Le 8 mars 2017, pour la première fois, Elles bougent dédiera l'un de ses grands rendez-vous annuels à des visites parents-filles.

La proposition n°3 consiste donc à institutionnaliser des journées annuelles dédiées à l'orientation pour les élèves et leurs parents.

4 - Le Docteur House de la technologie au féminin

On sait combien certains programmes tv ou web - séries, films, pastilles, émissions/concours - influencent les représentations liées à des métiers avec un impact majeur sur les vocations pour ces métiers. C'est le cas d'émissions comme MasterChef ou Top Chef pour les métiers de l'hôtellerie/restauration, de séries policières pour la criminologie et la police scientifique ou des séries type Urgence pour les carrières médicales. Tous ces programmes ont fait exploser les vocations pour les secteurs qu'ils mettent en lumière. Les médias ont un rôle à jouer pour faire évoluer les représentations des métiers auprès du grand public alors que très peu de métiers aujourd'hui sont mixtes. Elles bougent interpelle les chaines de télévision pour qu'elles commandent et diffusent ce genre de programme et prêtera son concours aux sociétés de production pour les aider à relever ce défi. Si l'on veut sensibiliser l'ensemble de l'écosystème de l'orientation – parents, enseignants, élèves etc. – il est fondamental de ne négliger aucune piste et de s'appuyer sur des canaux solides et avérés.

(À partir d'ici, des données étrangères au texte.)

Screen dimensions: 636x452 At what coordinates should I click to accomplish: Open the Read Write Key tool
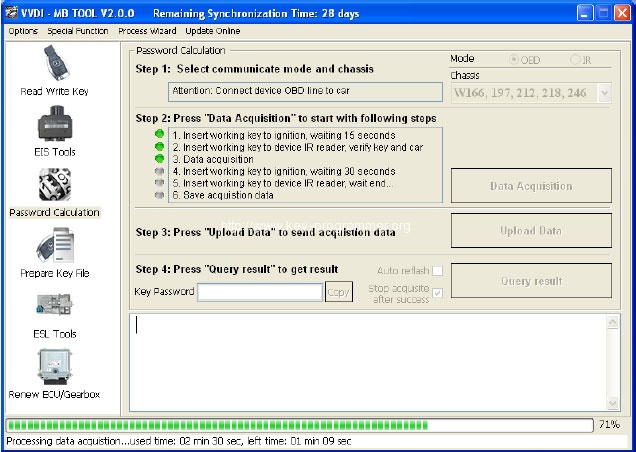point(54,67)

5 - Légiférer pour permettre aux établissements de favoriser la mixité dans les systèmes d'admission

Pour Elles bougent, il est plus que nécessaire de revoir les règles des systèmes d'admission pour équilibrer le nombre d'admis en fixant un ratio de progression de 10% sur le nombre d'élèves du sexe le moins représenté, chaque année. Concrètement pour 10 filles en année N dans une filière essentiellement masculine, ou 10 garçons dans une filière majoritairement féminine, l'objectif serait d'en avoir 11 (+10%) en année N+1 etc. Il s'agit d'appliquer un bonus au sexe le moins représenté dans le but, en première étape, d'atteindre, sous 5 ans, un quota de 30% minimum du sexe le moins représenté.

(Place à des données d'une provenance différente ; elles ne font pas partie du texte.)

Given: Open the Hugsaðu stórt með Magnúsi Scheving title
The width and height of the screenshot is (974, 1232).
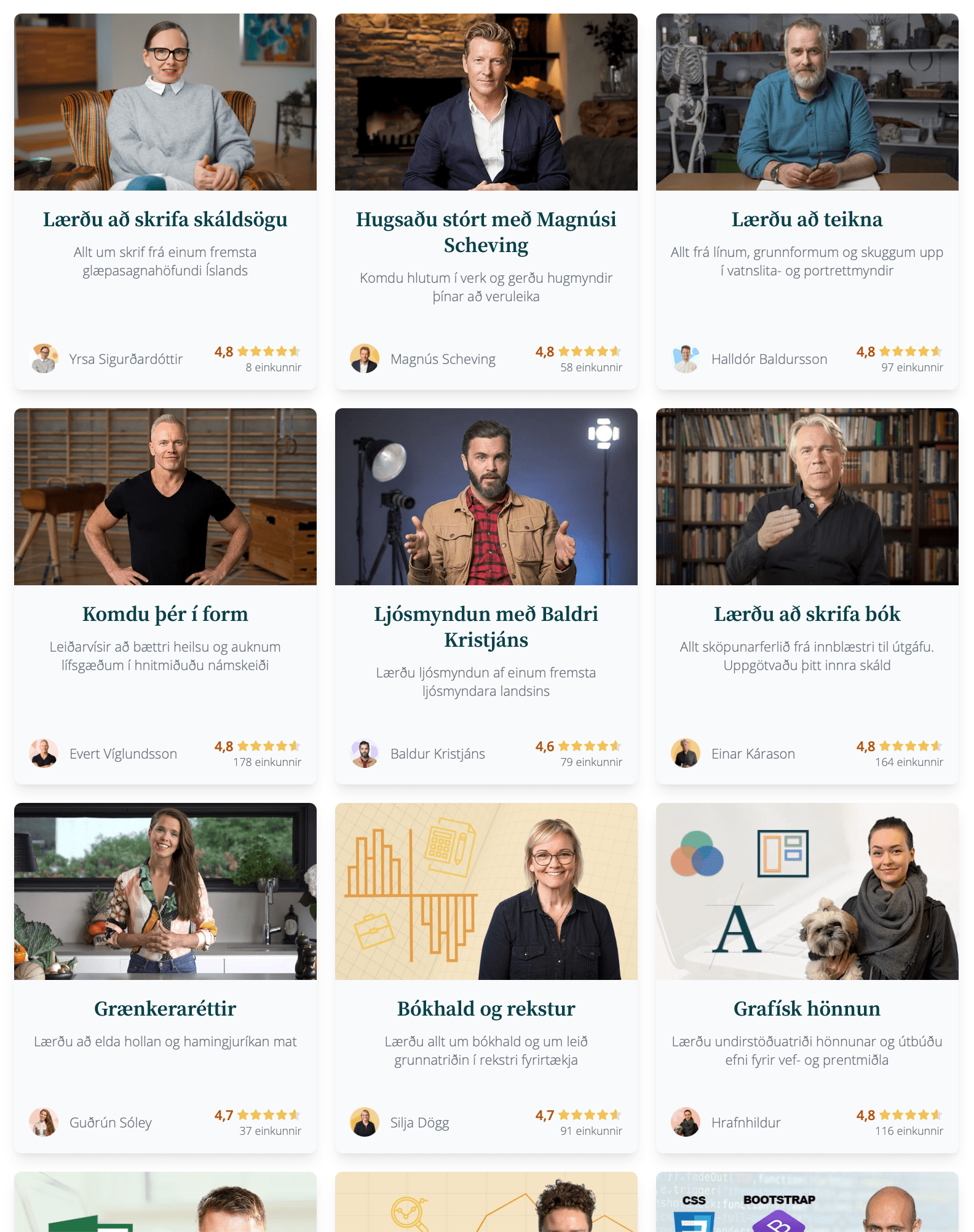Looking at the screenshot, I should (486, 232).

Pour cela, il faut fixer un cadre légal autorisant cette pratique. On peut prendre comme modèle la loi Copé-Zimmermann du 27 janvier 2011 relative à la représentation équilibrée des femmes et des hommes au sein des conseils d'administration et de surveillance et à l'égalité professionnelle. Cette loi, très discutée au moment de sa mise en application, est maintenant reconnue par l'ensemble des parties prenantes comme une loi pragmatique, efficace et qui, sans elle, n'aurait pas permis une arrivée rapide des femmes dans les conseils d'administration.

Légiférer sur le sujet d'une inscription plus équilibrée entre hommes et femmes dans les fillières de formation, permettrait d'agir en catalyseur de la mixité dans les établissements puis dans les métiers, et d'envoyer un signal fort à l'ensemble de la société.